### Source text:
Like most, if not all, music institutions around the world, the lockdown resulting from COVID-19 necessitated a swift move of all of our teaching to online, and a consequent steep learning curve especially for instrumental and ensemble teachers who had never had to operate in that kind of environment. At the Queensland Conservatorium, where 75% of courses are practical in nature, this posed of course enormous learning and teaching challenges as we strove to still offer our students an optimal learning experience – this was especially challenging for our many small and large ensembles, both classical and pop, one to one teaching, audio engineering and production, and collaborative songwriting, each of which required its own approach.

### Problems to solve:
[1] In the passage on the Queensland Conservatorium's move to online teaching, what share of the Conservatorium's courses are practical in nature?
[2] Carry on the passage on the Queensland Conservatorium's move to online teaching, picking up after its last sentence.
The lines that come next are not needed for anything here.

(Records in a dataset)
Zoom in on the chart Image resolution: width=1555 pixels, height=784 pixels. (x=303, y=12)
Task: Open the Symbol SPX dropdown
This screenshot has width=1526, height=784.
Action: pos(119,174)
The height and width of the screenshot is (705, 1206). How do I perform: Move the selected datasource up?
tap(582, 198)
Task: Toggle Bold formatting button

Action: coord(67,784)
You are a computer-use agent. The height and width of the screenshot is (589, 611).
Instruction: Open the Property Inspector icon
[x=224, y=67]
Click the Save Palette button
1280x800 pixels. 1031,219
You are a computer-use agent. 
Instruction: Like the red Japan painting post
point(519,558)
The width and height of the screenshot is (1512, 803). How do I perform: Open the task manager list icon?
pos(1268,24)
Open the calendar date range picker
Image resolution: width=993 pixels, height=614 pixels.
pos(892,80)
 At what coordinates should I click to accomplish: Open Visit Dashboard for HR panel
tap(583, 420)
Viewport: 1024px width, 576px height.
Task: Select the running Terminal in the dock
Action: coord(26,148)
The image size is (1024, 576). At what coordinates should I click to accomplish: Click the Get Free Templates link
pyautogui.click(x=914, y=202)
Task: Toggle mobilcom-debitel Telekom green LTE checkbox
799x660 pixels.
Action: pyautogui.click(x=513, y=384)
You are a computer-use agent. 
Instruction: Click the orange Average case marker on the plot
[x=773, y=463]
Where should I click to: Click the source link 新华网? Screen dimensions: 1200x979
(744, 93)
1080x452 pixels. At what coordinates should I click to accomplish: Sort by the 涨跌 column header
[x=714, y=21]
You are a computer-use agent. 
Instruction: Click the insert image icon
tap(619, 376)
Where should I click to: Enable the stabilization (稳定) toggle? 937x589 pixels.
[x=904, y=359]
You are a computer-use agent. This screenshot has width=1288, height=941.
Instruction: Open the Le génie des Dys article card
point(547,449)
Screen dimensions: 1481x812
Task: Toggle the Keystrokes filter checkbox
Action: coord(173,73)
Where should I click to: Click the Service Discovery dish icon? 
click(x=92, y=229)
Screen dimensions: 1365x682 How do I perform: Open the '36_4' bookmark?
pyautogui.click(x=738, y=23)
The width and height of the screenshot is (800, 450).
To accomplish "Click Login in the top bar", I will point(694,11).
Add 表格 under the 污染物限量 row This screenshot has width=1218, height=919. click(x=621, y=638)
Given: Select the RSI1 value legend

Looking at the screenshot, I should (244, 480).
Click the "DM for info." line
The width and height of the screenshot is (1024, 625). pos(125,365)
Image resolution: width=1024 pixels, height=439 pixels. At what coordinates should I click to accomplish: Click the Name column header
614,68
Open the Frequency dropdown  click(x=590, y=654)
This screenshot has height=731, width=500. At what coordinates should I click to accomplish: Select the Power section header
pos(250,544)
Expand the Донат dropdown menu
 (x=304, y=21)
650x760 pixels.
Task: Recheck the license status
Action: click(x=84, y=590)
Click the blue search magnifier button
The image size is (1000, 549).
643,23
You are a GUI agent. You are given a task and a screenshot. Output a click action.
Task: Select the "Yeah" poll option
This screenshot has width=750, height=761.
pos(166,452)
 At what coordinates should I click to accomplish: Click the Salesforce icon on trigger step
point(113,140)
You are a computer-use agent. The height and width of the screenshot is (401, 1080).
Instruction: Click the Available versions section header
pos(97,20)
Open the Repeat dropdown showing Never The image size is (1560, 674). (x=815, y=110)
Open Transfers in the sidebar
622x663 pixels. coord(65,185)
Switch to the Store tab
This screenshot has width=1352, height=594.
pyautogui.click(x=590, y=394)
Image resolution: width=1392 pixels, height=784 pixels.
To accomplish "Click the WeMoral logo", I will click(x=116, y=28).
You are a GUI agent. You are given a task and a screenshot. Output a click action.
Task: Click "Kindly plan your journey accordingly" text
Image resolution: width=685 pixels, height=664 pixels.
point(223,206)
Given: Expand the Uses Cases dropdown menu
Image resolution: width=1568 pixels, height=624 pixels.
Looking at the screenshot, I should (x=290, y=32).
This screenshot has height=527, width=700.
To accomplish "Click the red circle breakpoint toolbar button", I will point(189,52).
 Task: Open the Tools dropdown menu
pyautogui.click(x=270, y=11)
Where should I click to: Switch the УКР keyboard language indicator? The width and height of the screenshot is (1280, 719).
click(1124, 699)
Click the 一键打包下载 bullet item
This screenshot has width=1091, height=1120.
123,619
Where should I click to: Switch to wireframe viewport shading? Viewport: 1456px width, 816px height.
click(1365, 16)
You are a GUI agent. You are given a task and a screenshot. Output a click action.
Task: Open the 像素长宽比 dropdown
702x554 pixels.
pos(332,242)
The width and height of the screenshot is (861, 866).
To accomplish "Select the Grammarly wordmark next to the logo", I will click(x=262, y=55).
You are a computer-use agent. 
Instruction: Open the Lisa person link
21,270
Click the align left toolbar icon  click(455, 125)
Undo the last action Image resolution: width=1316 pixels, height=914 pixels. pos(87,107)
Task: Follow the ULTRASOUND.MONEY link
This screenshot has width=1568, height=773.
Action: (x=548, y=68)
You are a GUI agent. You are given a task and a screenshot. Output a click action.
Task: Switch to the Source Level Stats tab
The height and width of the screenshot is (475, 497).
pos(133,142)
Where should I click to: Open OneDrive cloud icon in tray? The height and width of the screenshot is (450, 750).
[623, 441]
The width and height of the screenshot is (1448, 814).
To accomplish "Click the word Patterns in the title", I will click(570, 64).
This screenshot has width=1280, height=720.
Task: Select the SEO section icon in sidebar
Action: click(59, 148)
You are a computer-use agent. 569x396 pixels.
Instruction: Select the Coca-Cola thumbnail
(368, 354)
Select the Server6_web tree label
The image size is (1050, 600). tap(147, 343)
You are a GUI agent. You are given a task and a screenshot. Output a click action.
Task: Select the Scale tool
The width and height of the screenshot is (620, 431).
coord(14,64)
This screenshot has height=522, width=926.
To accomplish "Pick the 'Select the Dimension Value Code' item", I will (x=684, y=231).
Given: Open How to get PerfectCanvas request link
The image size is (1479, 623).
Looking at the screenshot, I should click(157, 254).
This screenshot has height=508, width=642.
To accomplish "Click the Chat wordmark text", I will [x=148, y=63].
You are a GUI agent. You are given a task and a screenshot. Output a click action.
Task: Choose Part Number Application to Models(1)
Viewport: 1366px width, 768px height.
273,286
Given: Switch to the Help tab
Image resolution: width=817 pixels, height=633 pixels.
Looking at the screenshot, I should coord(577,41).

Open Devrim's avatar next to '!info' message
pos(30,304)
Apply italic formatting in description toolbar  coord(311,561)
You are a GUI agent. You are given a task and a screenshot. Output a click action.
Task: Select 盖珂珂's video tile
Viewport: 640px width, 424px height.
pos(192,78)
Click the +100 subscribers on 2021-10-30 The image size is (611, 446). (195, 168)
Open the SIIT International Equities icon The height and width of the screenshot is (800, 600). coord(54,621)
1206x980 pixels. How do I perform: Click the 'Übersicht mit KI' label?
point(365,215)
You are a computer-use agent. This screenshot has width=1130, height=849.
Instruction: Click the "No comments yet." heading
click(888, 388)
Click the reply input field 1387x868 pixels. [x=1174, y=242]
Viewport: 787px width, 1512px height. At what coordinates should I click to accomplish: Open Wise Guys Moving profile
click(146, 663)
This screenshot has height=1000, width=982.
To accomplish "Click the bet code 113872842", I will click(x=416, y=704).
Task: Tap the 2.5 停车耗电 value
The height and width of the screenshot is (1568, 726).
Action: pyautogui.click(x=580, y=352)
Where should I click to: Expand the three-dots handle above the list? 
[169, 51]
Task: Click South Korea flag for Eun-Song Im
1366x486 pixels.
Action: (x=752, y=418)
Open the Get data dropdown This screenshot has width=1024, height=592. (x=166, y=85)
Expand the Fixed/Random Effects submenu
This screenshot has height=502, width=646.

### Expected results:
[1] 75%

[2]
Pivoting the Ensemble Experience
As we all found out very quickly, the big challenge for online ensembles is latency – and that the brilliant seemingly synchronous ensemble videos populating the web at the time were all smoke and mirrors. We learned that audio quality was not a priority for online meeting platforms, stereo neither, for some. Some platforms have a definite dislike for Macs and some still do (try sharing audio from your MacBook in a Teams meeting). For some ensembles – those requiring large, specialised instruments such as percussion and gamelan, it just wasn’t possible and these courses were withdrawn. Other ensembles shifted their activities from practice to reflection, for example requiring critical reflection on recorded ensembles available online, with reference to personal practice. Other ensembles had students learn their parts, but the course deferred until the following semester when the ensemble could put things together live.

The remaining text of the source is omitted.